412.自堕落な休暇を過ごせそうね
一日目は何もせずに過ごし、二日目は子ども達と遊んだわ。庭を走り回るパトリツィアが危なっかしくて、それをフリードリヒが面倒を見ている。私が知らない間に、この子達はしっかり成長していたのね。ヴィンフリーゼはお茶の淹れ方を覚えたばかりで、私に振舞ってくれたわ。
三日目に何か騒動が起きたようだけれど、私の耳には届かなかった。というのも、臨時でお母様が対応なさったのよ。休暇中でもここまで徹底しなくてもいいのに……そうぼやいたら、呆れ顔の娘にぐさっと痛い言葉を返された。
「だって、お母様は仕事の話になると女王陛下になって、そのままお休みを切り上げてしまわれるでしょう?」
話し方どころか、やり込め方まで私にそっくり。テオドールはくすくす笑って、ヴィンフリーゼを褒めているし。私の立場がないじゃない? 複雑な計算に躓いたヴィンフリーゼにいくつか公式とコツを教えて、午後は全員でお昼寝をしたの。家族五人そろってのお昼寝は初めてかも知れないわね。
四日目はすることが思いつかなくて、こっそり本を読もうとしたのよ。すぐにテオドールに捕獲されて、エレオノールが執務室の内鍵を掛けてしまった。書類を読もうとしたわけじゃないのに、過剰反応し過ぎよ。と抗議したら、普段の行いをよく考えてくださいと反論されて……それ以上何も言えなかったわ。
心当たりがあり過ぎるのよ。夜中に気になって書類を寝室へ持ち帰り、こっそり処理しようとしてテオドールに叱られたのは半年くらい前だったかしら。半泣きで「仕事で死にますよ」とエレオノールに叱られたのは、今も記憶に新しい。
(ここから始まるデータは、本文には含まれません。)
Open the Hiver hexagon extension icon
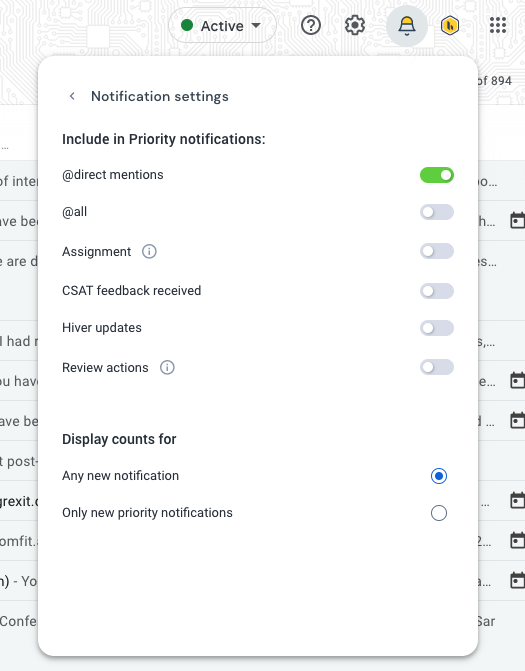The image size is (525, 671). click(x=450, y=26)

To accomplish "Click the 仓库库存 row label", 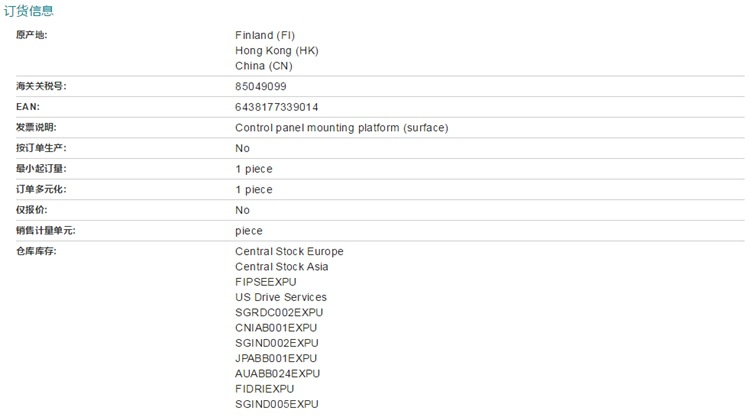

ちょっと注意しないと。前世でいう社畜みたいに、寿命を削りそう。ただでさえ時間が足りないんだもの。人族の寿命の中で、ヴィンフリーゼに地位を引き継ぐまであと十年程。焦っていたのね。側近達からは、さぞ生き急いでいるように見えて、ゾッとしたでしょうに。悪いことをしてしまったわね。
反省して寝室へ戻った私は、扉を閉めずに踵を返した。まずいわ、逃げないと命が……本当に寿命がなくなるかも。二歩踏み出したところで捕まり、走ろうと前傾姿勢を取ったまま、部屋へ戻された。
引きずるなんて無粋なことはされない。でもお姫様抱っこなんて、この年齢で恥ずかしいの。じたばたと暴れるも逃げられず、スプリングの効いたベッドに下された。投げ出さないところが、テオドールね。どこまでも丁寧なんだから。
「退屈しておられるようですね。久しぶりに……ああ、本気で抱くのはパティを身籠った時以来でしょうか。まだ休暇は三日もあります。安心して、身を委ねてください」
子ども達と過ごす時間が増えて、ようやく愛称で呼ぶようになったのね、とか。安心して身を委ねたら、休暇が終わるじゃない! とか。言いたいことはすべてキスに飲み込まれてしまった。
うっかり私室へ戻った自分を罵りながらも、すぐに気持ちよさに飲まれていく。悪くないわ、ええ、悪くない休暇よ。手加減なしって言いながら、触れる手は労りを感じさせ、私の快楽を優先してくれるんだもの。
このまま休暇が終わっても、仕方ないわね。そう思いながら、テオドールの首に手を回して自ら引き寄せた。